Each line from the one containing "Tap the shield category icon beside SHIELD" to the end of the material below is to be restated exactly, with pictures skipped.
———
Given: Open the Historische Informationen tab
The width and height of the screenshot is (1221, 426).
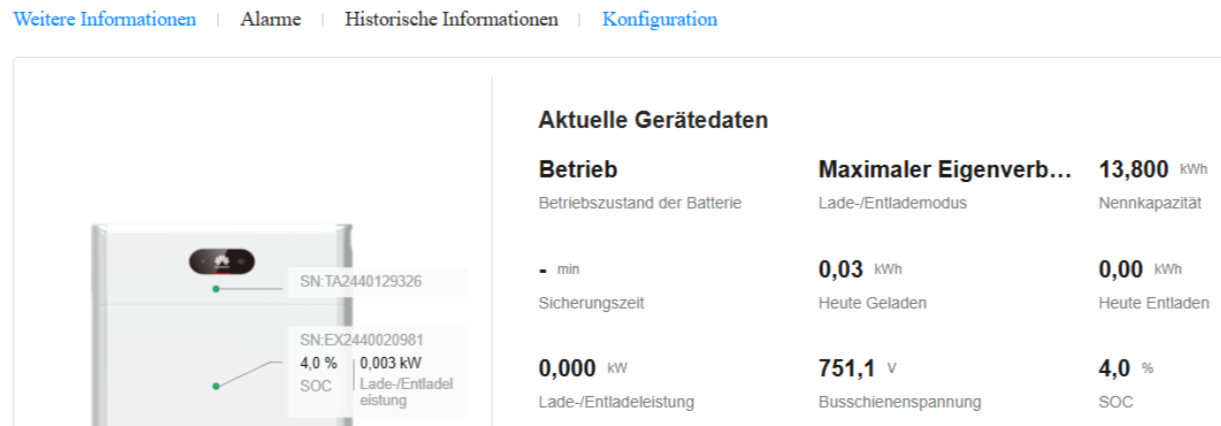Looking at the screenshot, I should tap(451, 20).
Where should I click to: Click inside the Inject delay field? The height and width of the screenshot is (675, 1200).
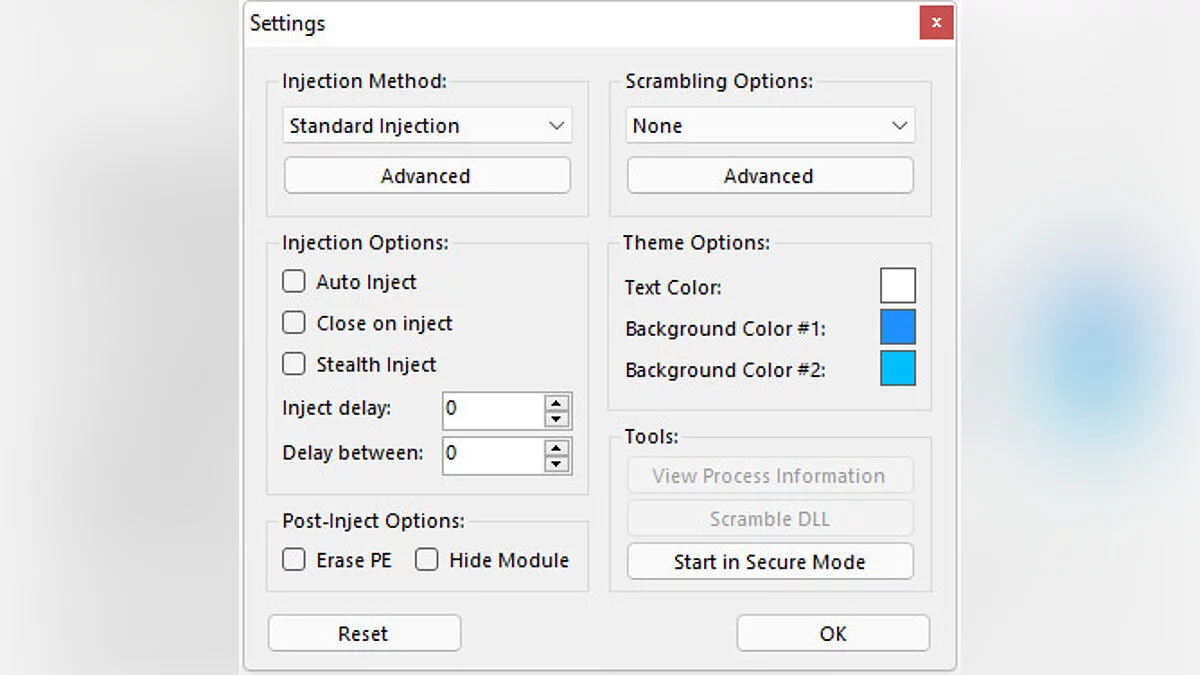point(490,409)
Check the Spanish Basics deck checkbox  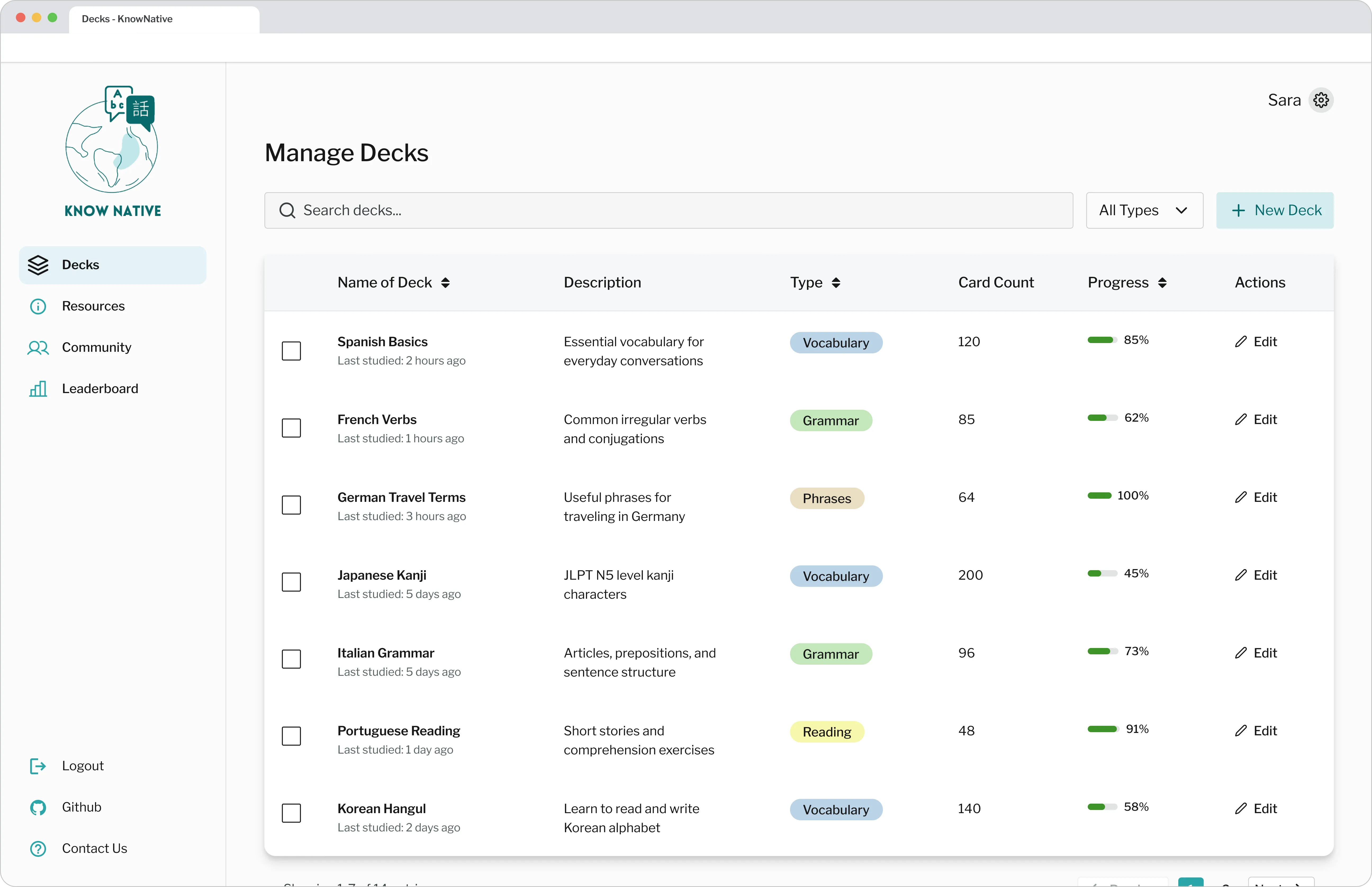[x=291, y=351]
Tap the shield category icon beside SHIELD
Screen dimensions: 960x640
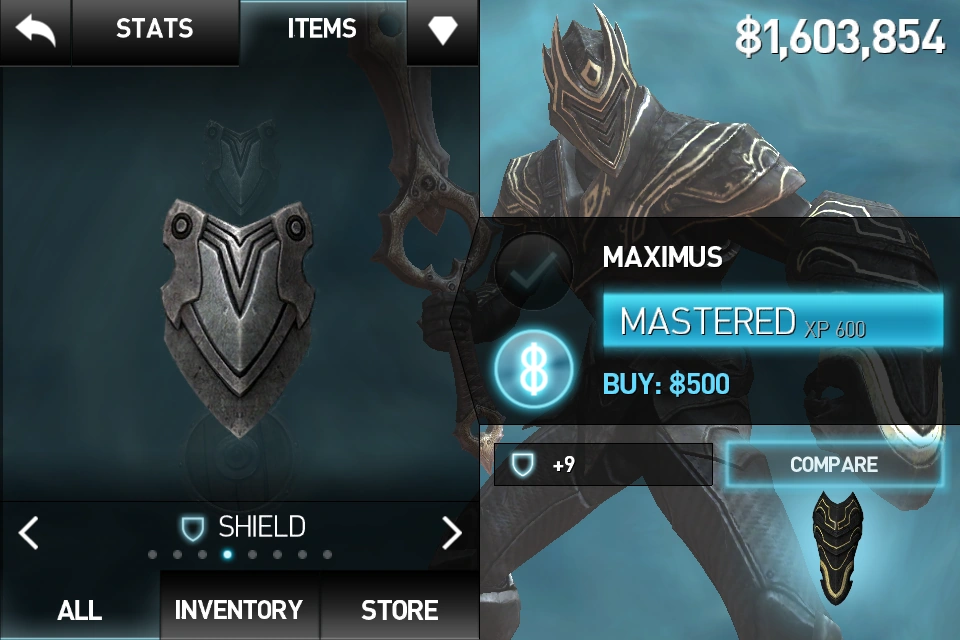click(192, 528)
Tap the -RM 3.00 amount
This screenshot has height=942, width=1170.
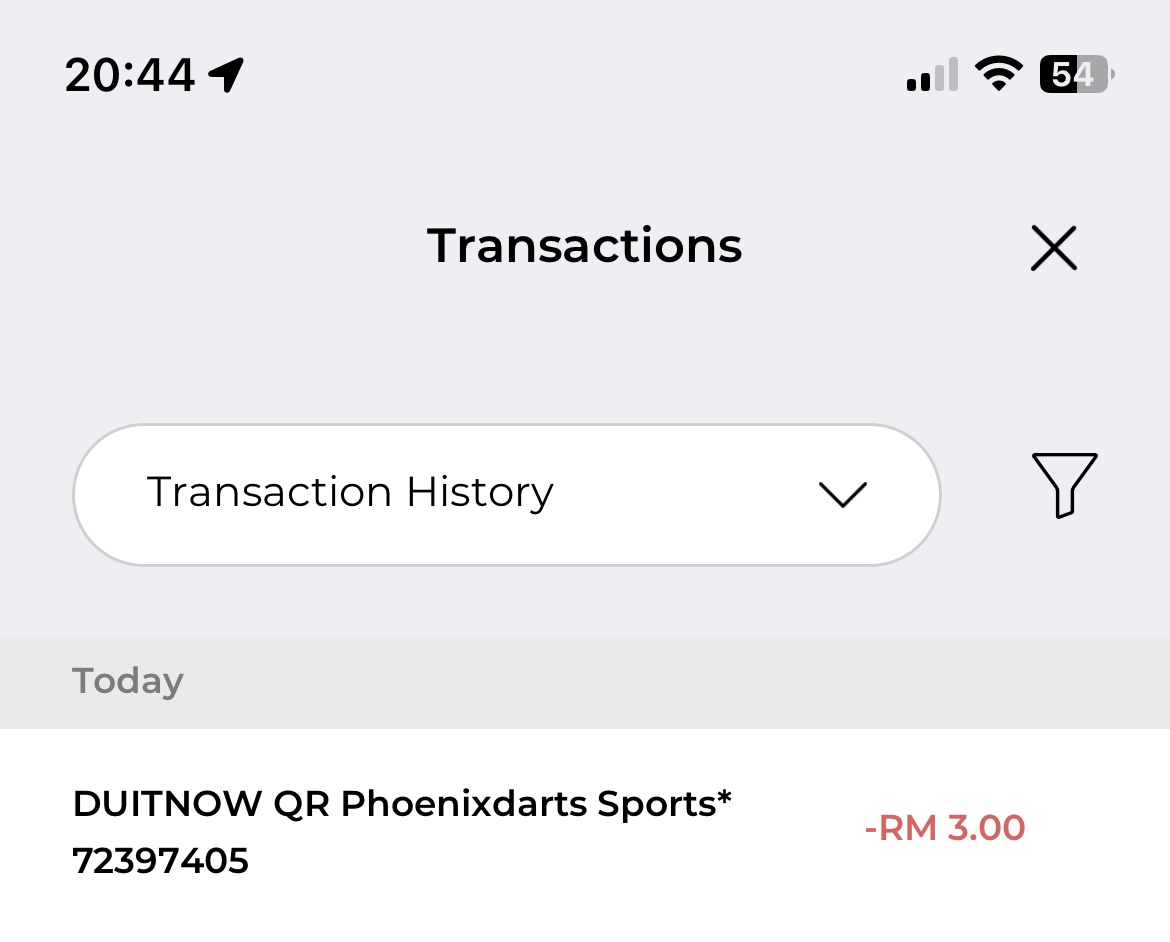(x=945, y=828)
———
- **Result**
Tap the shield category icon beside SHIELD
Screen dimensions: 960x640
click(192, 528)
Tap the -RM 3.00 amount
This screenshot has height=942, width=1170.
(x=945, y=828)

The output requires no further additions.